早速Xで「MakerChip」を検索してみると、多色印刷を駆使したり、QRコード印刷など、技術とアイデアが凝縮されたチップの数々。自分もオリジナルのMakerChipを製作してみたいと思いました。

制約

しかし、私の製作環境にはいくつかの制約がありました。

  • 機材: Bambu lab A1 mini (AMSなし)
  • 材料: 白色マットPLA
我が家のA1 mini。コンパクトで非常に優秀ですが、多色印刷ユニットAMSは未導入です。

他の参加者が多色印刷で表現の幅を広げている中、私は白一色という縛りで戦わなければなりません。唯一の救いは、構造色を転写できるビルドプレートを所有していること。これを使えば、チップの底面に光の角度で色が変わるキラキラとしたエフェクトを加えられます。

MakerChipは名刺としての役割を担うため、できるだけ多くの方と交換できるよう、大量に準備することが推奨されています。

目標

これらの制約を踏まえ、

  • 速く印刷できること
  • 歩留まりがいいこと
  • 白一色でも見劣りしないこと

という目標を立ててみました。

デザインのモチーフには、私のアイコンを採用することにしました。

モデリングは、Blenderで行うことにしました。

試作

最初に設計したのは、中央にアイコンを配置し、外周に沿って私のIDを並べたデザインです。

しかし、これをプリントしてみると、

  • 文字が小さすぎて、判読が困難
  • 文字を綺麗に出力しようと0.2mmノズルを使用、印刷に一枚あたり約50分もかかってしまった
  • 白一色で凹凸も浅いため、デザインがのっぺりと見える

という問題が浮上。

失敗作。文字は潰れ、ロゴもはっきりしません。

改良

アイコンを構成する各パーツにおいて、底面の面積を縮小しました。正面から見るとアイコンが土台からわずかに浮き上がっているように見える効果を狙いました。

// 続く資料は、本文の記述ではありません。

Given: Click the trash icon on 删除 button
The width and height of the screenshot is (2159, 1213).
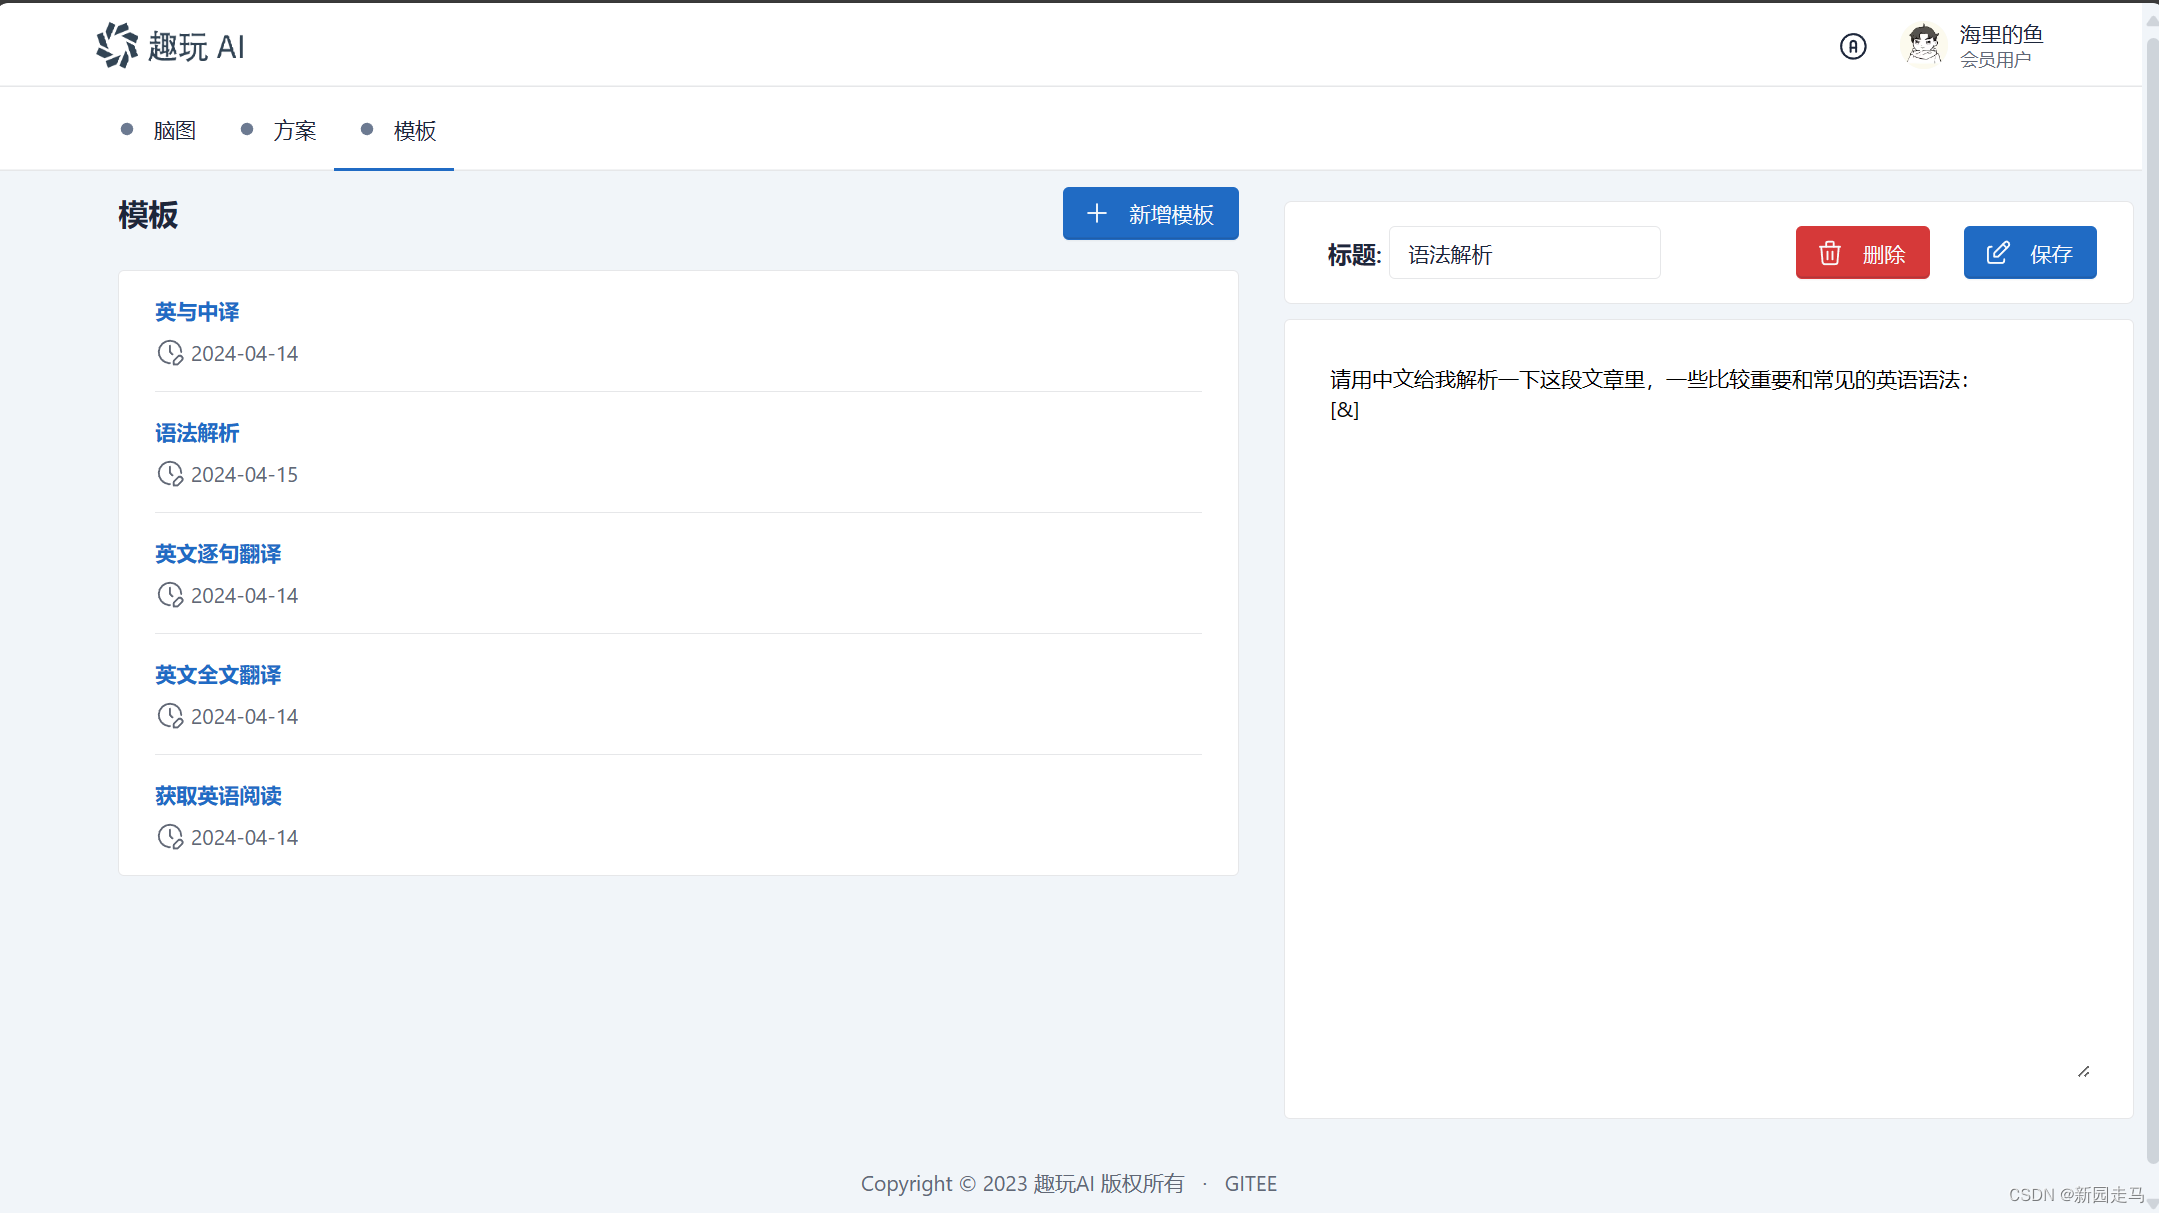Looking at the screenshot, I should coord(1829,253).
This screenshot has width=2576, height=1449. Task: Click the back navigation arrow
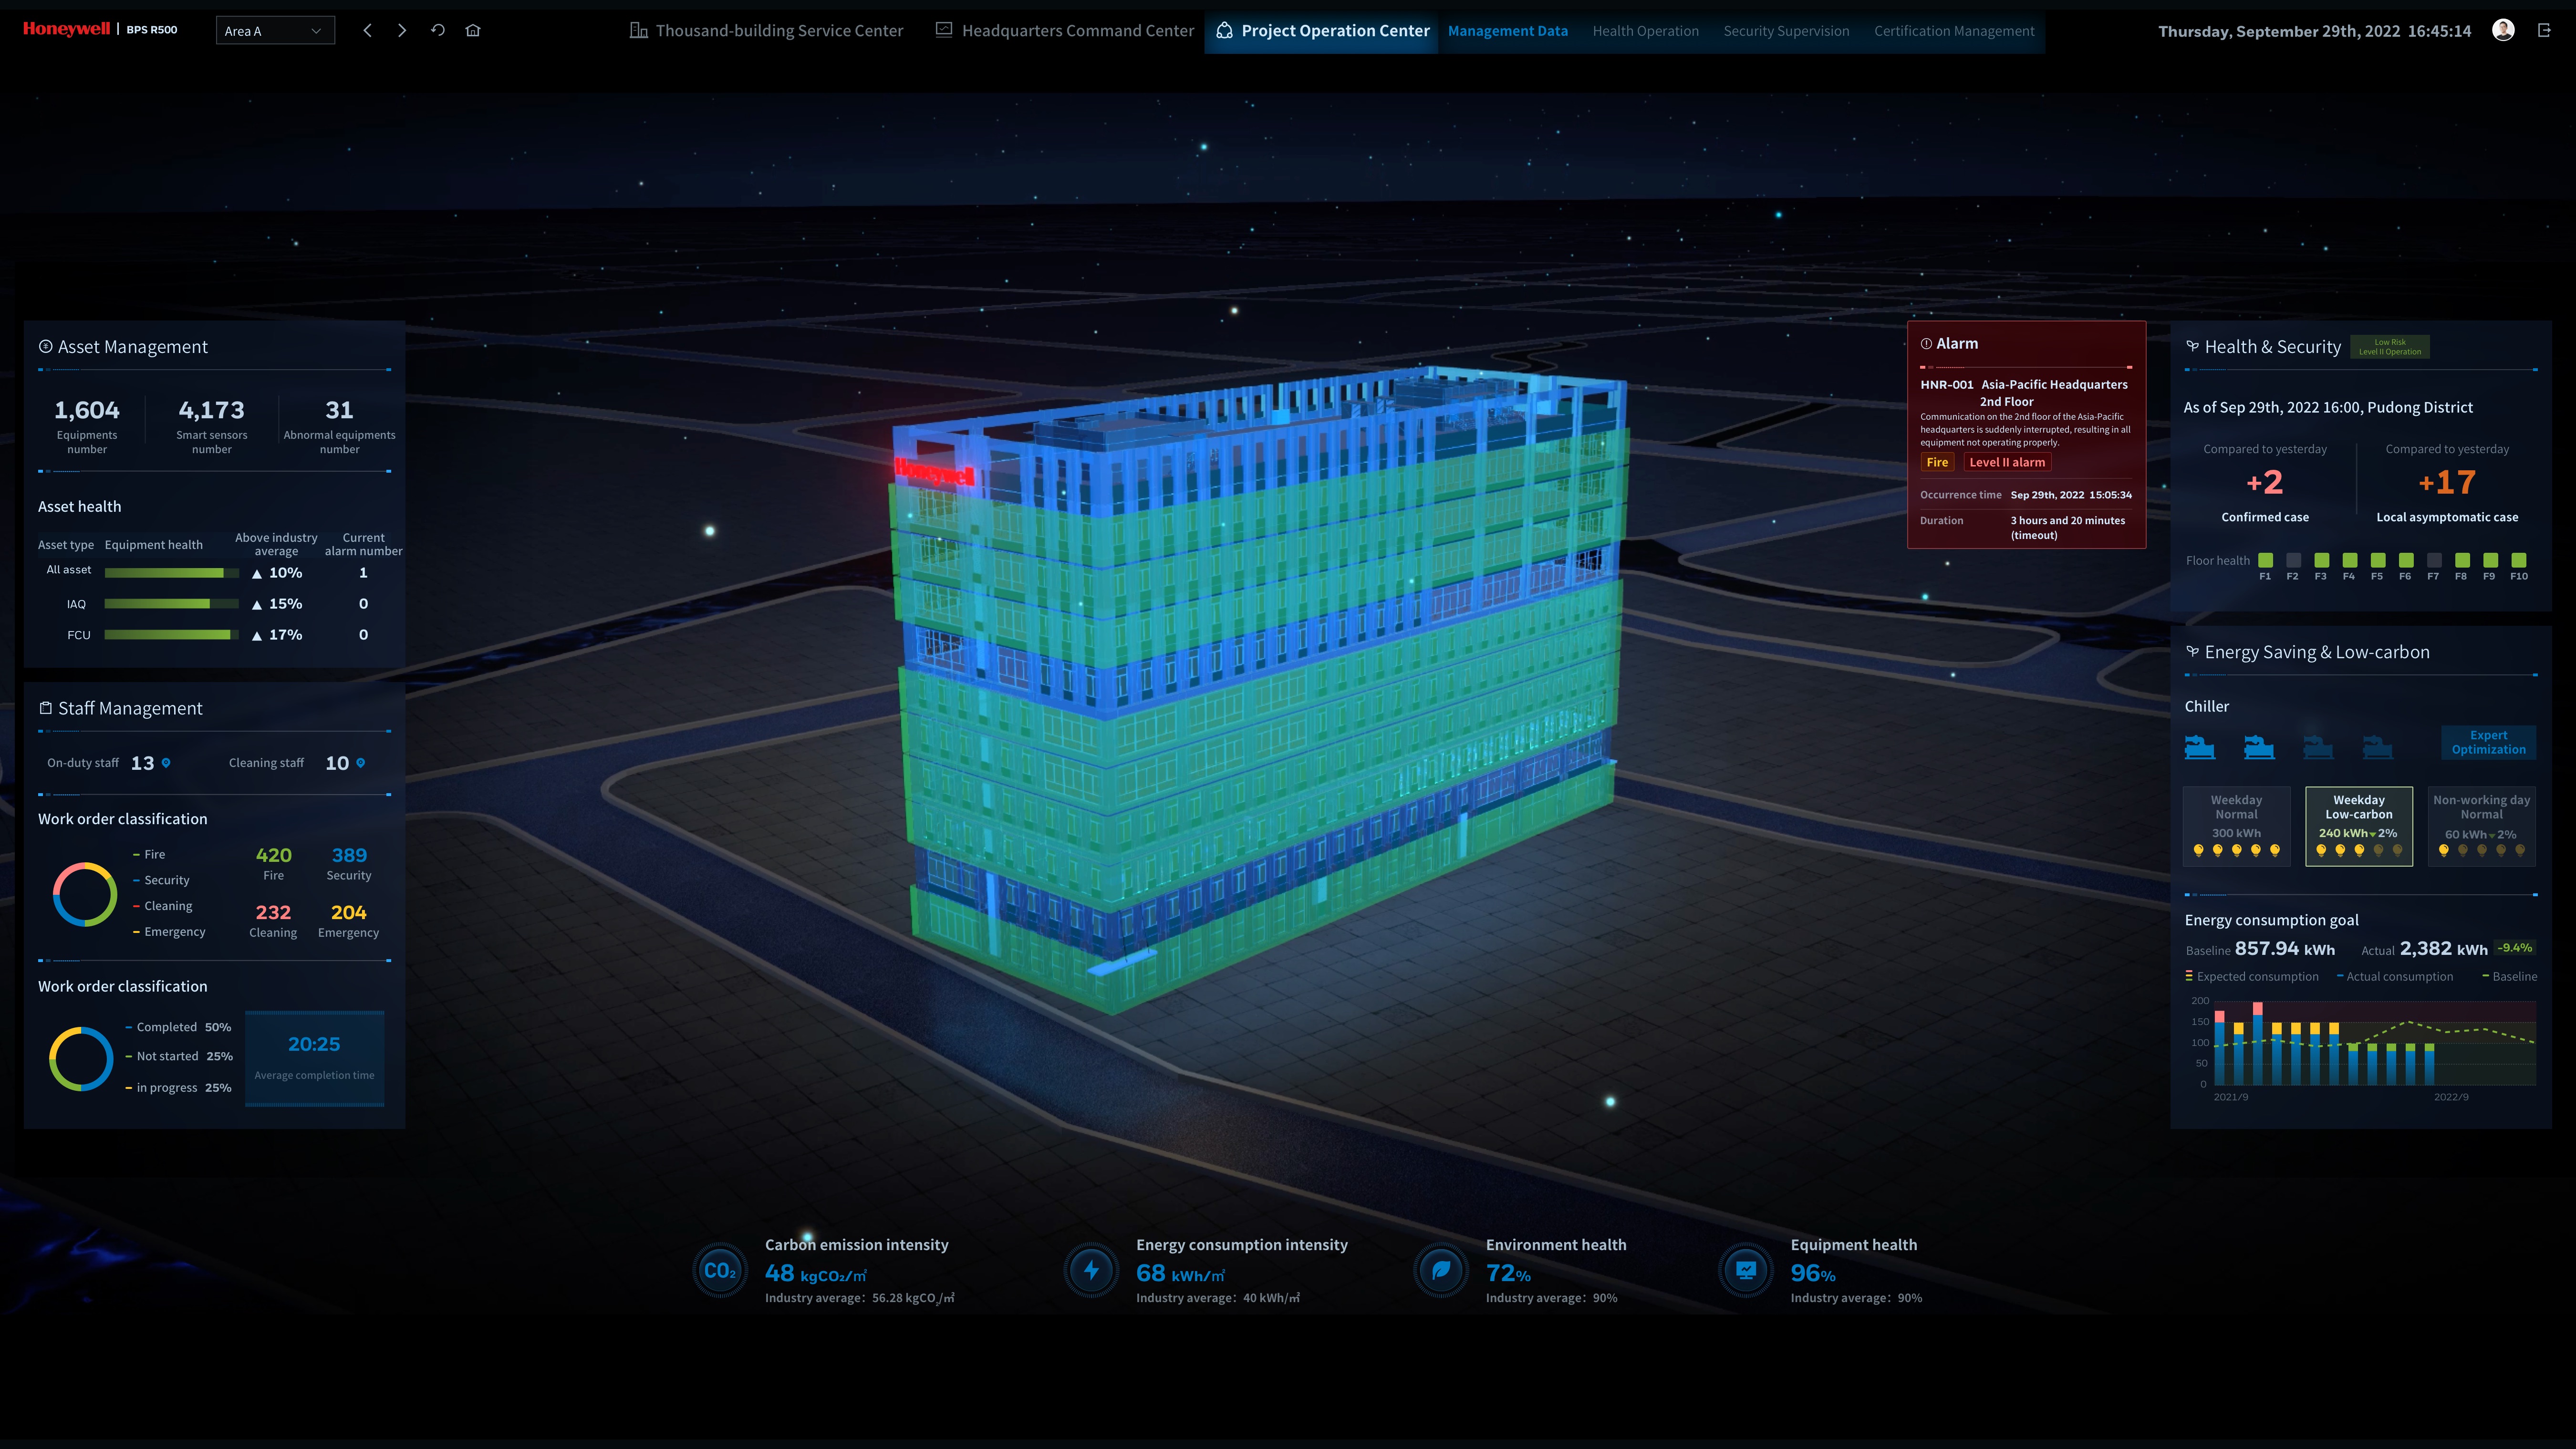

外周に配置していたIDのアルファベットを大きくし、標準的な0.4mmノズルでも問題なく、かつ高速に印刷できるようにしました。

改良版の断面図。底面を絞ることで、陰影が生まれやすく。

アイコンが乗る土台部分の厚さを、積層1層分まで思い切って薄くしました。土台部分が半透明となり、結果として、アイコン部分と土台部分とで、同じ白色のフィラメントでありながら微妙な色の違いが生まれました。

これらの改良の結果、一枚あたりの印刷時間は12分まで劇的に短縮され、歩留まりも100%を達成。とりあえず100枚用意してみました。

白色単色ではつまらないので、ダイソーのきらきらアクリル絵の具も塗ってみました。

まとめ

当日、会場でお会いできましたら、ぜひこのMakerChipを交換させてください。皆さんの素晴らしい作品に出会えることを、楽しみにしています。